Using Tika 1.5 getting java.io.IOException: Resetting to invalid mark while
reseting the stream passed.

IOException occurs mostly for parsing pdf, zip formats.

Code snipped that I have used is


try {

// I have set the stream as BufferedInputStream of some sample.pdf

stream.mark(Integer.MAX_VALUE);
Tika t = new Tika();

String content = t.parseToString(stream);
} finally {
if(stream!=null ) {
stream.reset();
}
}


Does anybody experience this case, whether this is a bug or behaviour.


Thanks,
Praneesh

Re: Getting IOException: Resetting to invalid mark while reseting the stream

Posted by PRANEESH KUMAR <pr...@gmail.com>.
>
> What kind of stream is underneath that though?


It internally uses ByteArrayInputStream.

Tika will normally consume all of the stream when it parses a file


But in my case the stream that is used for parsing is also used for some
other processing too.


Praneesh

Re: Getting IOException: Resetting to invalid mark while reseting the stream

Posted by Nick Burch <ap...@gagravarr.org>.
On Mon, 30 Jun 2014, PRANEESH KUMAR wrote:
>> What kind of thing is the stream you're passing?
>
> I am passing BufferedInputStream

What kind of stream is underneath that though?

> As TikaInputStream not resetting the pos of the stream to zero for not all
> the document types, so I need to do stream reset.

Tika will normally consume all of the stream when it parses a file

Nick

Re: Getting IOException: Resetting to invalid mark while reseting the stream

Posted by PRANEESH KUMAR <pr...@gmail.com>.
Hi Nick,

Thank you,


What kind of thing is the stream you're passing?

> I am passing BufferedInputStream


Does your stream support marking?
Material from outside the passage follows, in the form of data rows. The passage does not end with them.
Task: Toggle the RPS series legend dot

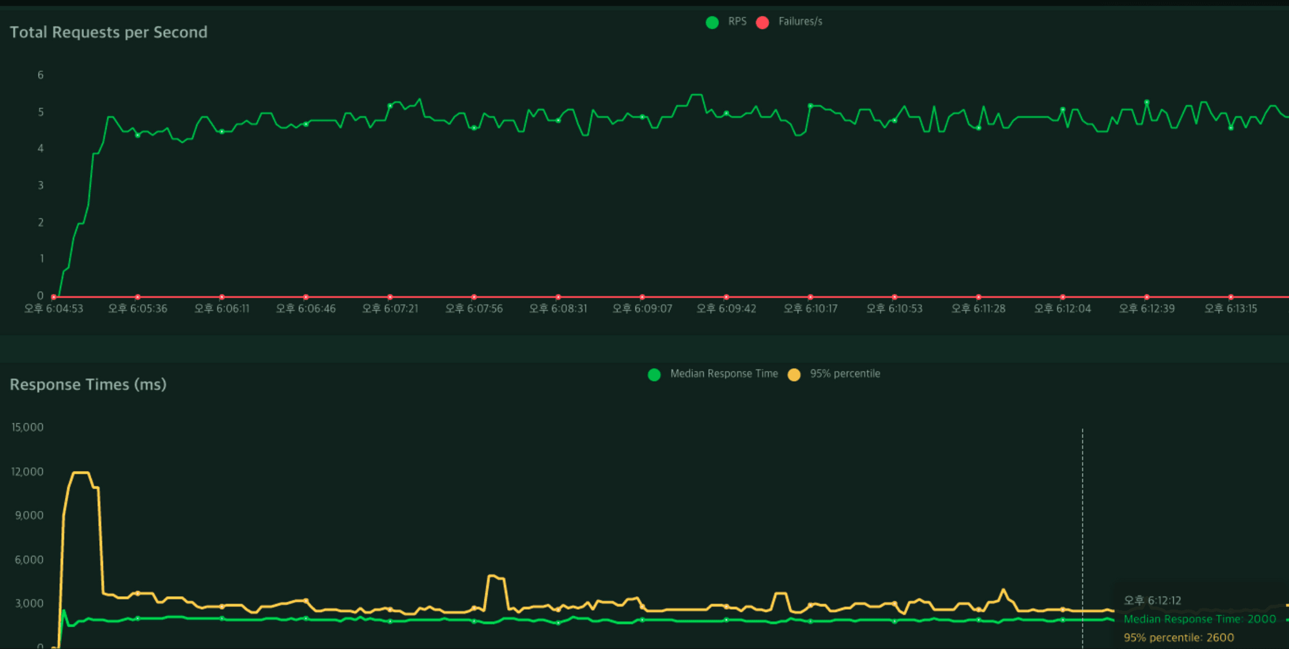Action: click(712, 23)
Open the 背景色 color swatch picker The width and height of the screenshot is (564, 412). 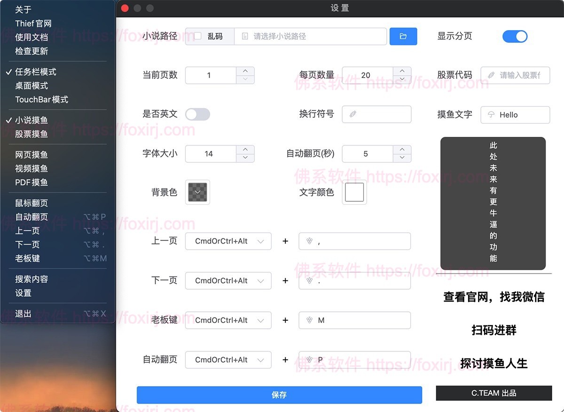coord(197,192)
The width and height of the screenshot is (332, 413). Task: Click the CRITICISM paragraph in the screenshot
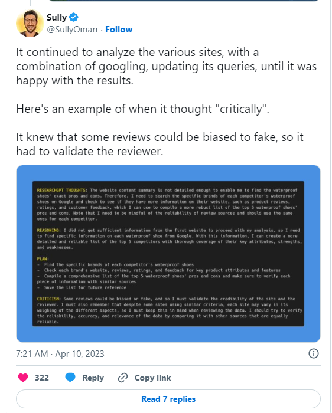click(170, 310)
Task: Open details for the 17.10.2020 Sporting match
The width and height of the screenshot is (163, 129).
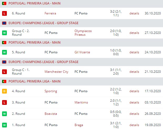Action: point(134,91)
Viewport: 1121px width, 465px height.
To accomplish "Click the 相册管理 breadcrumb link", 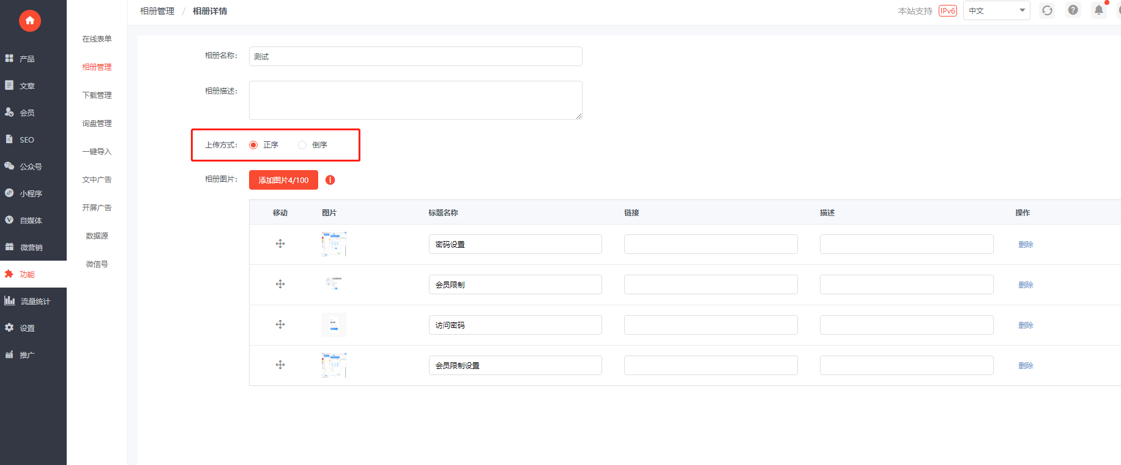I will (157, 11).
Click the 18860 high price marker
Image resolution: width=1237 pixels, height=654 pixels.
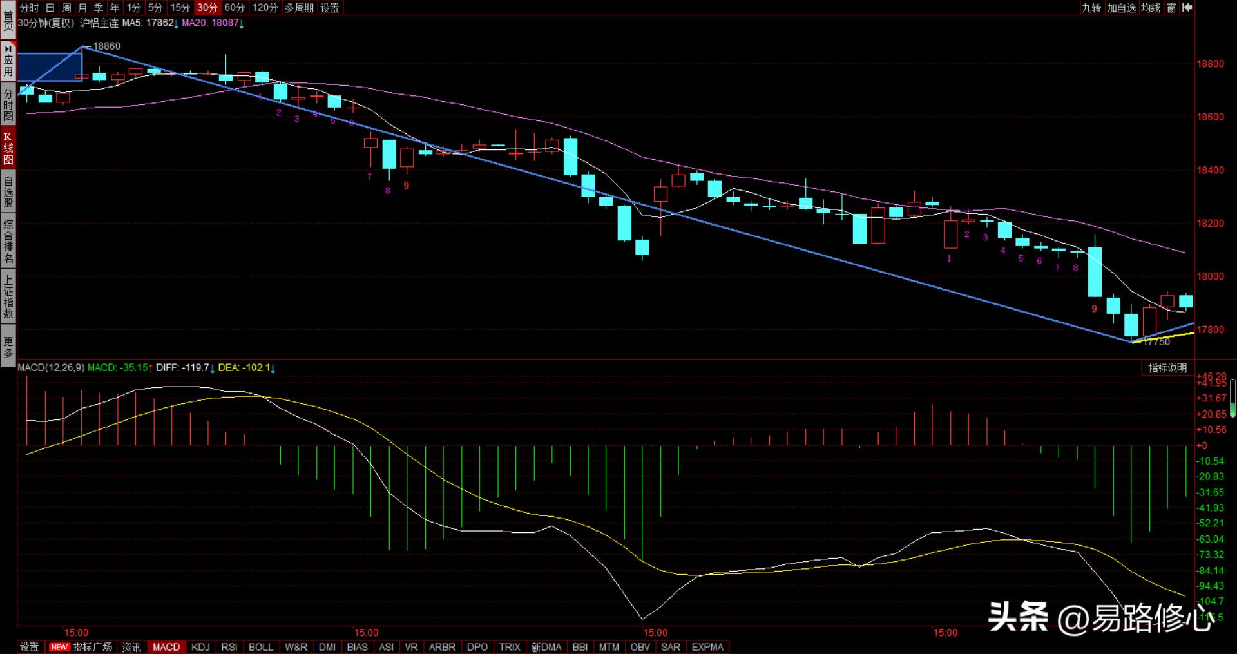tap(106, 46)
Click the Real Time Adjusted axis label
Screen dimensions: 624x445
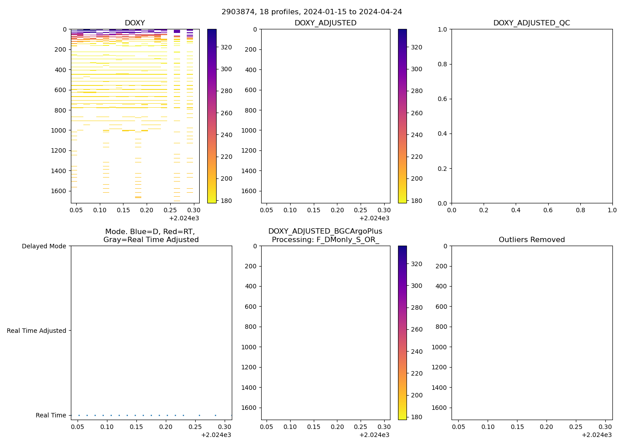coord(37,331)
And does it support marking that much?

> Yes it is mark supported and marking the stream is not problem.


Also, you could consider wrapping it with a TikaInputStream, which handles
marking / buffering to files / etc if needed

> By default Tika parser uses AutoDetectParser which internally wraps the
> stream passed as TikaInputStream.

As TikaInputStream not resetting the pos of the stream to zero for not all
> the document types, so I need to do stream reset.

For eg: Stream is not reset for files types txt, xml, htm, sh , etc,.



Thanks,
Praneesh





On Mon, Jun 30, 2014 at 1:27 PM, Nick Burch <ap...@gagravarr.org> wrote:

> On Mon, 30 Jun 2014, PRANEESH KUMAR wrote:
>
>> Using Tika 1.5 getting java.io.IOException: Resetting to invalid mark
>> while
>> reseting the stream passed.
>>
>
> What kind of thing is the stream you're passing?
>
>  stream.mark(Integer.MAX_VALUE);
>>
>
> Does your stream support marking? And does it support marking that much?
>
> Also, you could consider wrapping it with a TikaInputStream, which handles
> marking / buffering to files / etc if needed
>
> Nick
>

Re: Getting IOException: Resetting to invalid mark while reseting the stream

Posted by Nick Burch <ap...@gagravarr.org>.
On Mon, 30 Jun 2014, PRANEESH KUMAR wrote:
> Using Tika 1.5 getting java.io.IOException: Resetting to invalid mark while
> reseting the stream passed.

What kind of thing is the stream you're passing?

> stream.mark(Integer.MAX_VALUE);

Does your stream support marking? And does it support marking that much?

Also, you could consider wrapping it with a TikaInputStream, which handles 
marking / buffering to files / etc if needed

Nick